● **KETENTUAN TUGAS**
- A) Menurut teks tentang Feminisme Jurisprudence, apa sebutan lain untuk teori ini?
- B) Ambil dan tulis ulang tanpa perubahan semua baris data, mulai dari baris yang memuat "For every named target in this 774×720" sampai baris terakhir data. Jangan sertakan gambar.

● **TEKS DITAMPILKAN**
- - - - - - -

Ketika Bibir Tak Dapat Berbicara Maka Pikiranlah Yang Akan Menuangkannya dan Jari-jemarilah Yang Membuatnya Menjadi Nyata

Sabtu, 21 Juli 2012

Feminisme Jurisprudence


Feminisme Jurisprudence adalah teori pendekatan hukum berperspektif perempuan yang didasarkan pada kesetaraan gender dibidang politik, ekonomi, dan sosial.
Feminisme Jurisprudence atau bisa disebut Feminist Legal Theori dimana kita mempelajari hukum dari sudut pandang teori-teori feminist. Yang melatarbelakangi teori Feminisme Jurisprudence ini adalah karena untuk mengurangi ideologi patriarkhi melalui penggunaan ideologi hukum dan sejak dulu badan-badan hukum sangat didominasi oleh laki-laki. Teori Feminisme Jurisprudence didasari pada pandangan gerakan feminis bahwa dalam sejarah, hukum merupakan instrumen untuk melanggengkan posisi wanita dibawah subordinasi kaum pria.

- - - - - - -

● **DAFTAR ENTRI**

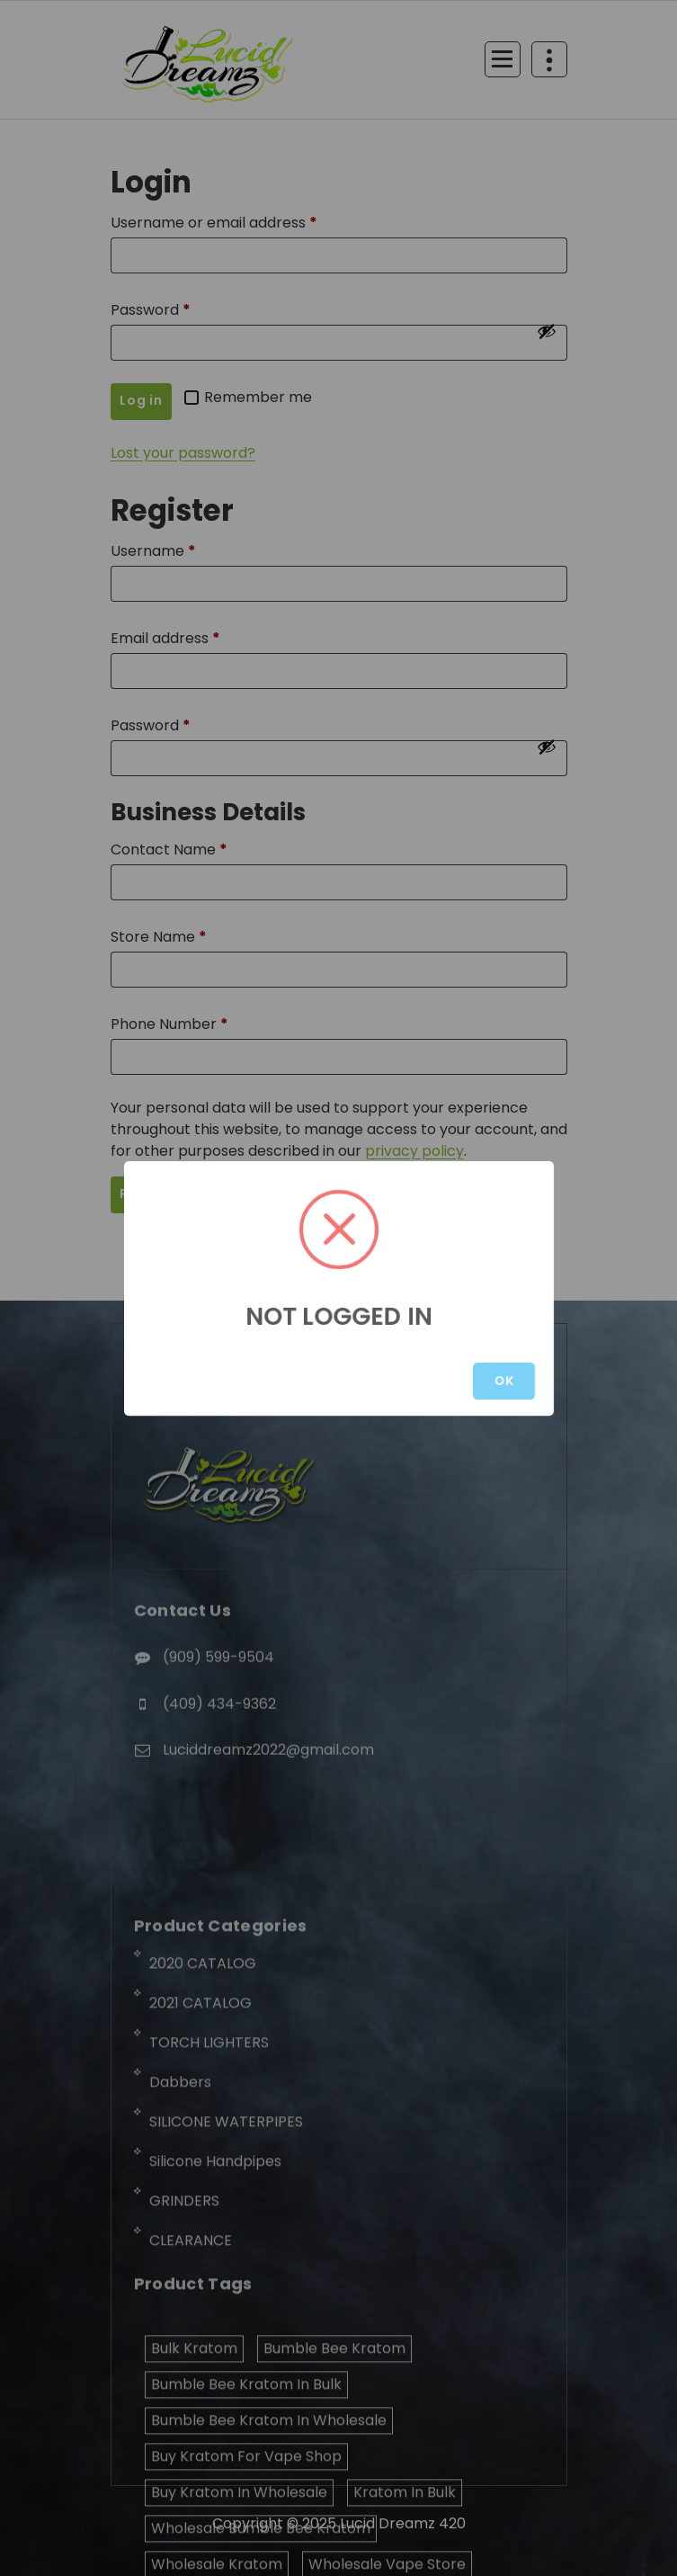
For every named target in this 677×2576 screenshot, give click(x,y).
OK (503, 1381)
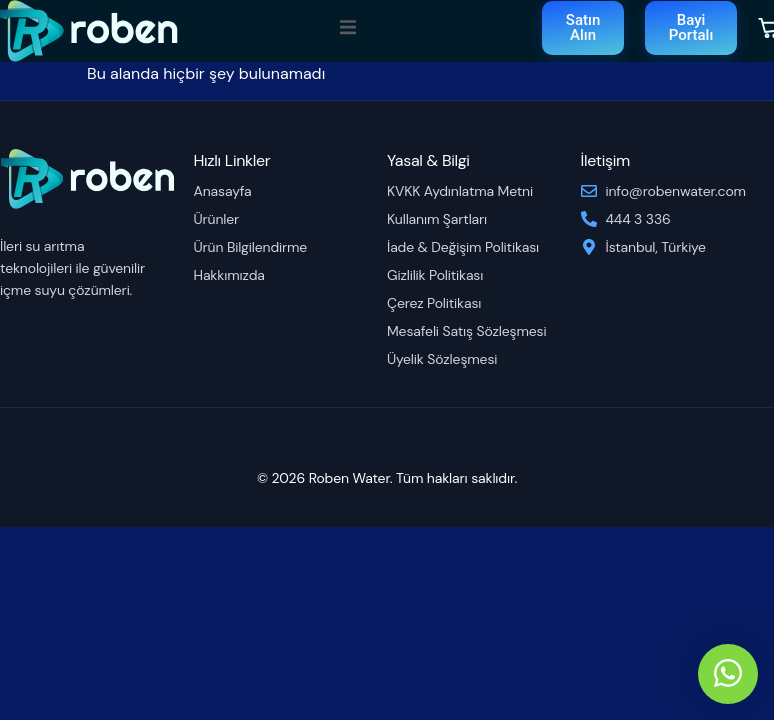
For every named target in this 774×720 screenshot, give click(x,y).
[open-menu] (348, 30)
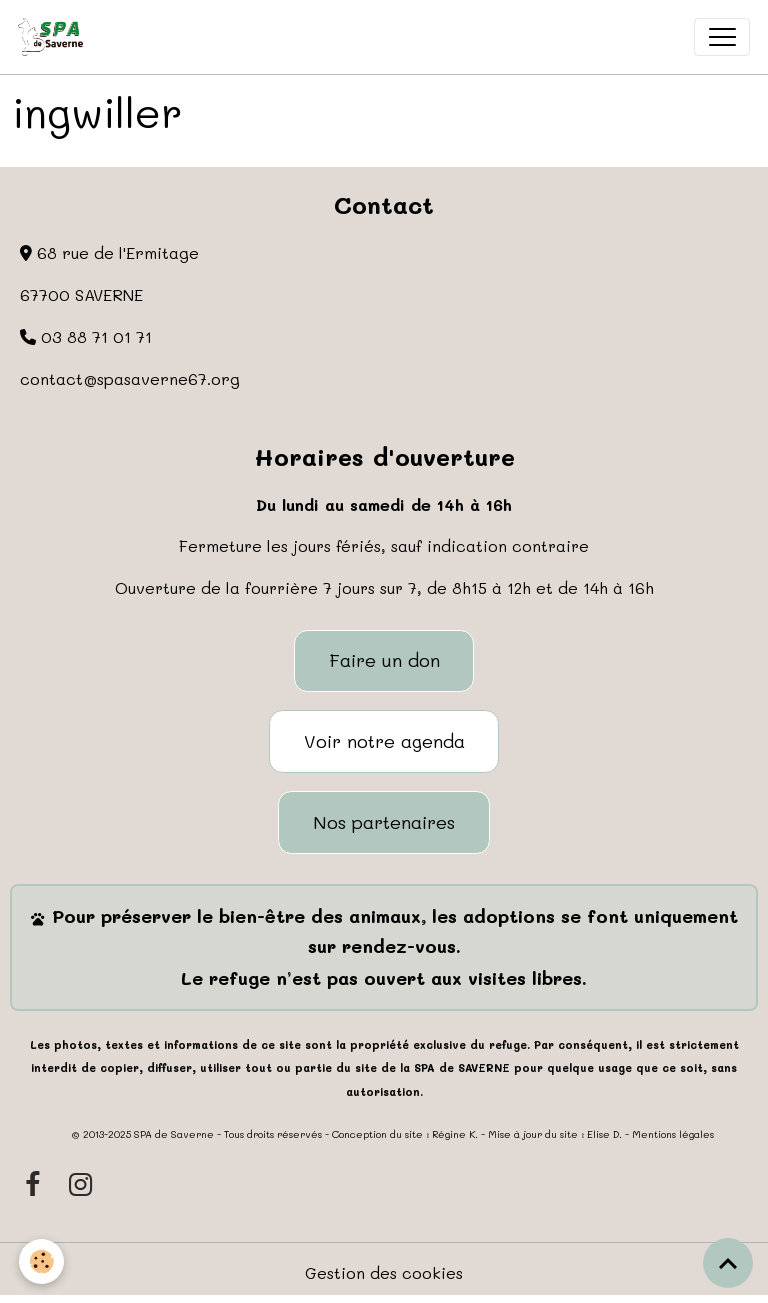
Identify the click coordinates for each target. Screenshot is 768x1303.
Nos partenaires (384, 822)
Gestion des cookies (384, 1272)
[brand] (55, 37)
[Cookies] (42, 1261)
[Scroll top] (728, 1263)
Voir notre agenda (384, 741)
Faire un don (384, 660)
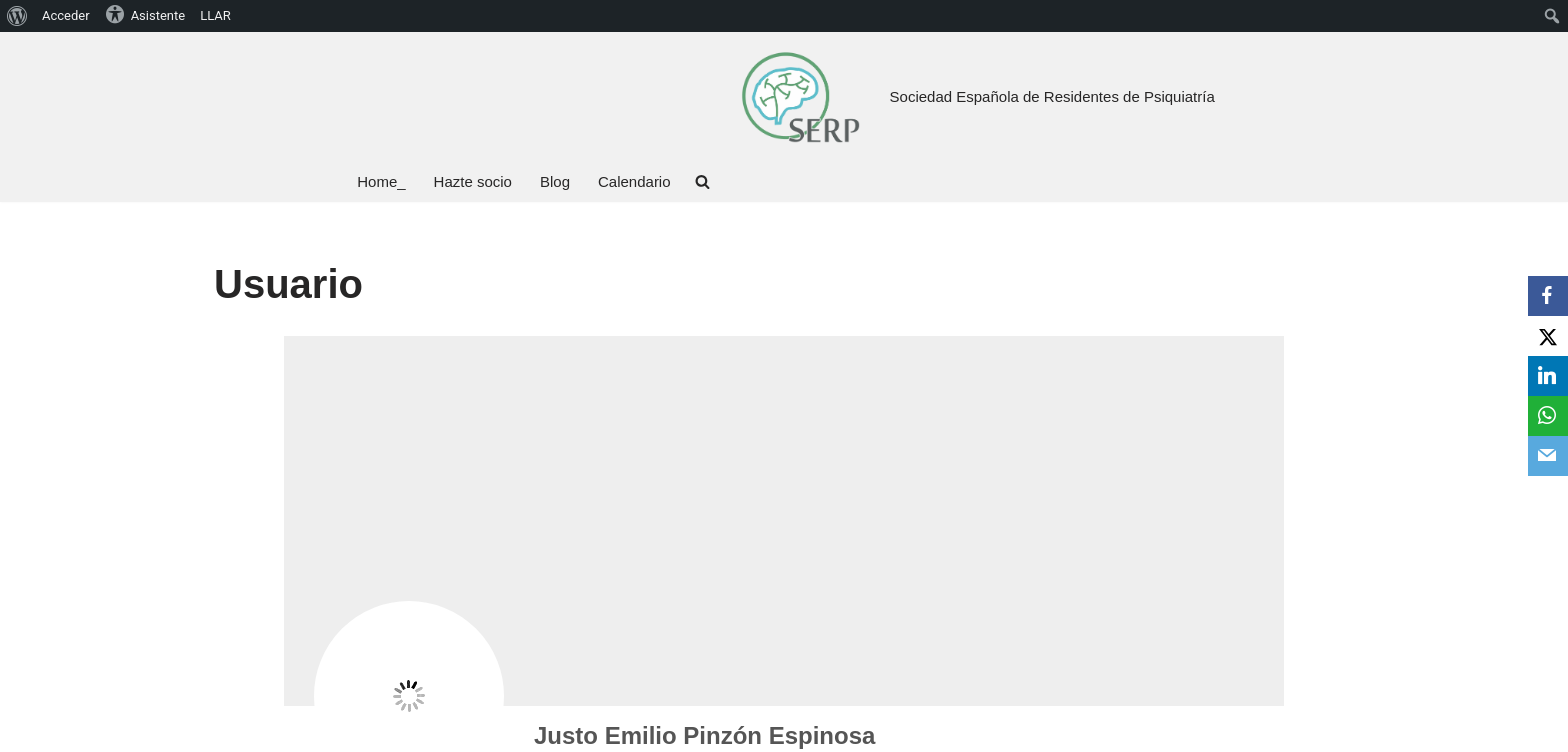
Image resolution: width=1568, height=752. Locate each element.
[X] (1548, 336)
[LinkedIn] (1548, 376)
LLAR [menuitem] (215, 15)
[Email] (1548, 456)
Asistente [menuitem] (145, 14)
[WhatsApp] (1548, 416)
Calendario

- - - - - - -

● **TUGAS TERJAWAB**
- A) Feminist Legal Theori.

- B)
For every named target in this 774×720 screenshot, give click(x,y).
[open-menu] (348, 30)
Identify the click coordinates for each target. Screenshot is 768x1303.
Nos partenaires (384, 822)
Gestion des cookies (384, 1272)
[brand] (55, 37)
[Cookies] (42, 1261)
[Scroll top] (728, 1263)
Voir notre agenda (384, 741)
Faire un don (384, 660)
Image resolution: width=1568, height=752. Locate each element.
[X] (1548, 336)
[LinkedIn] (1548, 376)
LLAR [menuitem] (215, 15)
[Email] (1548, 456)
Asistente [menuitem] (145, 14)
[WhatsApp] (1548, 416)
Calendario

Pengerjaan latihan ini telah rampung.